# Mass Dubia Escape!



## Smigsy (Jul 30, 2009)

When a cockroach as I'll equipped for escape as a dubia roach is it takes something special for them to get out. 

So it's 2am and I was woken by a disgruntled (but very understanding and lovely) OH she had stood on a 'spider' when she went to get a drink, turned the light on and roaches were everywhere kitchen, hallway, bathroom at least 50 of them

something, I'm not sure what fell over in the cupboard where I keep my colony it broke the lid of the tub AND knocked a jacket sleeve into the tub que the great escape I grabbed all I could see and out them back in the tub. 

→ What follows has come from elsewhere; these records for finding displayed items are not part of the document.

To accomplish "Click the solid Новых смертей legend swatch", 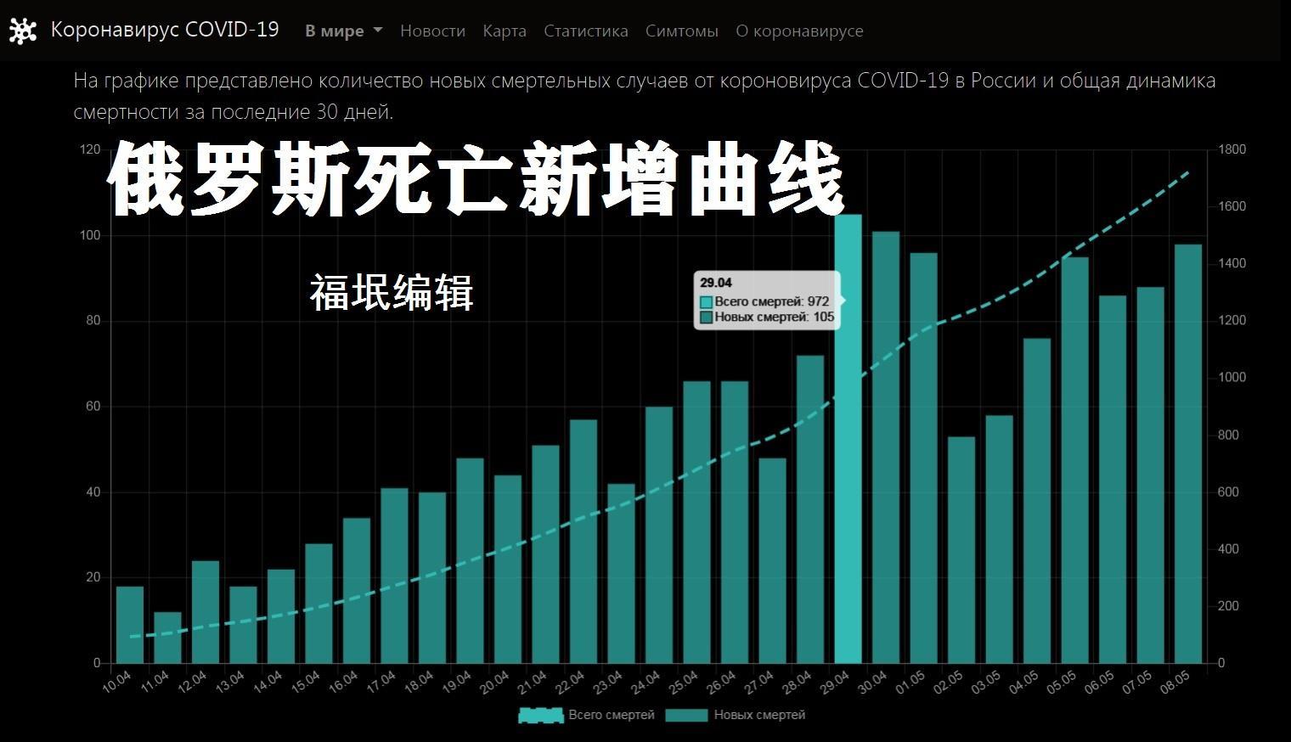I will point(685,716).

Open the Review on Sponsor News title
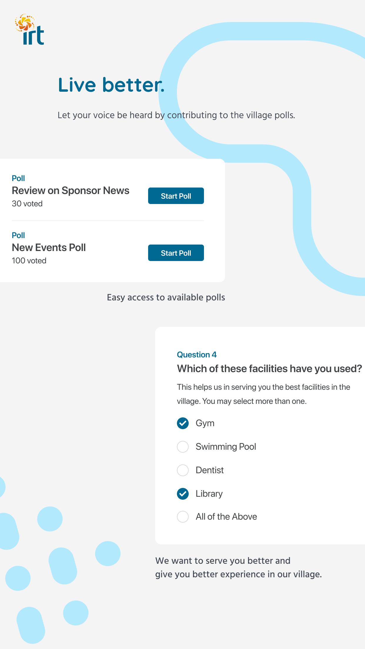pyautogui.click(x=71, y=190)
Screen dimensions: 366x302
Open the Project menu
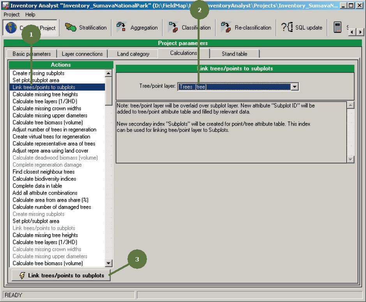12,14
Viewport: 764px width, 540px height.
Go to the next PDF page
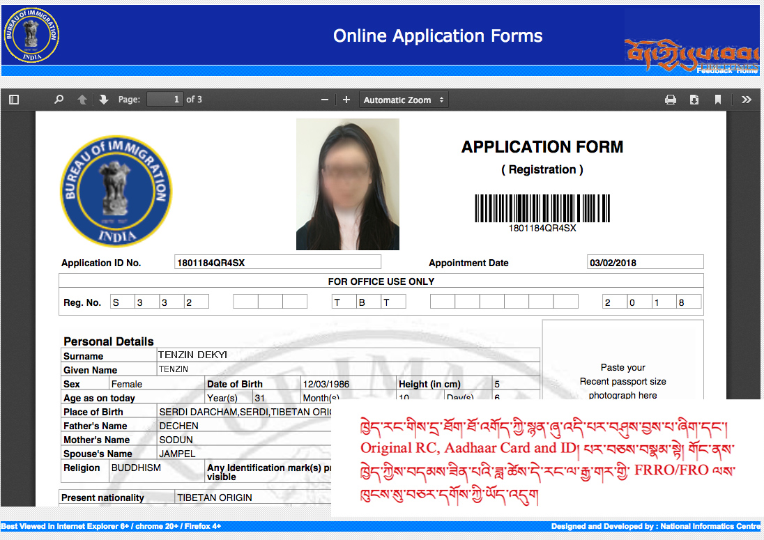[x=104, y=100]
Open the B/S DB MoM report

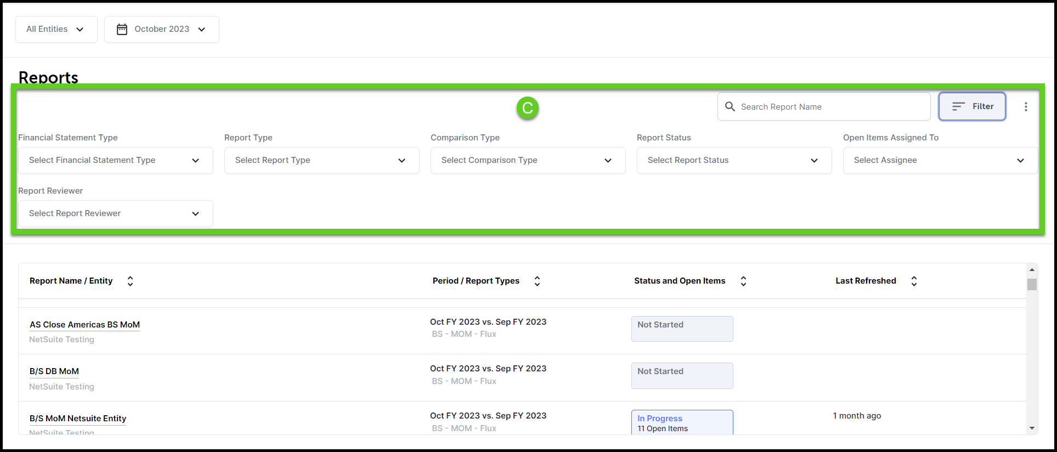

So have just spent the last 2 hours emptying the cupboard grabbing bugs from everything and putting stuff back :devil:

while I was doing this I had help from lottie and a few native arachnids who were loving it









This is the only one who had a roach in his web the rest had them in their mouths and were legging it to get away from me


















This one looked as though he pulled it from his web and started running :2thumb:










They must have thought Christmas came early! and of course no spiders were harmed they are more than welcome to stay and catch any strays.


----------



## pied007 (Nov 6, 2011)

we had a few escape a couple of months ago. We only found out when my 3 year old son went to put his wellies on with no socks and found a huge ( £2 coin size if not bigger) roach in one of them! 
when we bought them they were only diddy.
we were all terrified lol! i managed to pluck up the courage to put a glass over the roach and ring my husband to come home from work to remove it!! lol! im a huge wus i no! ha ha! 
Think i would have to move if that many invaded the house!!!
very brave indeed!!
Hollie
x


----------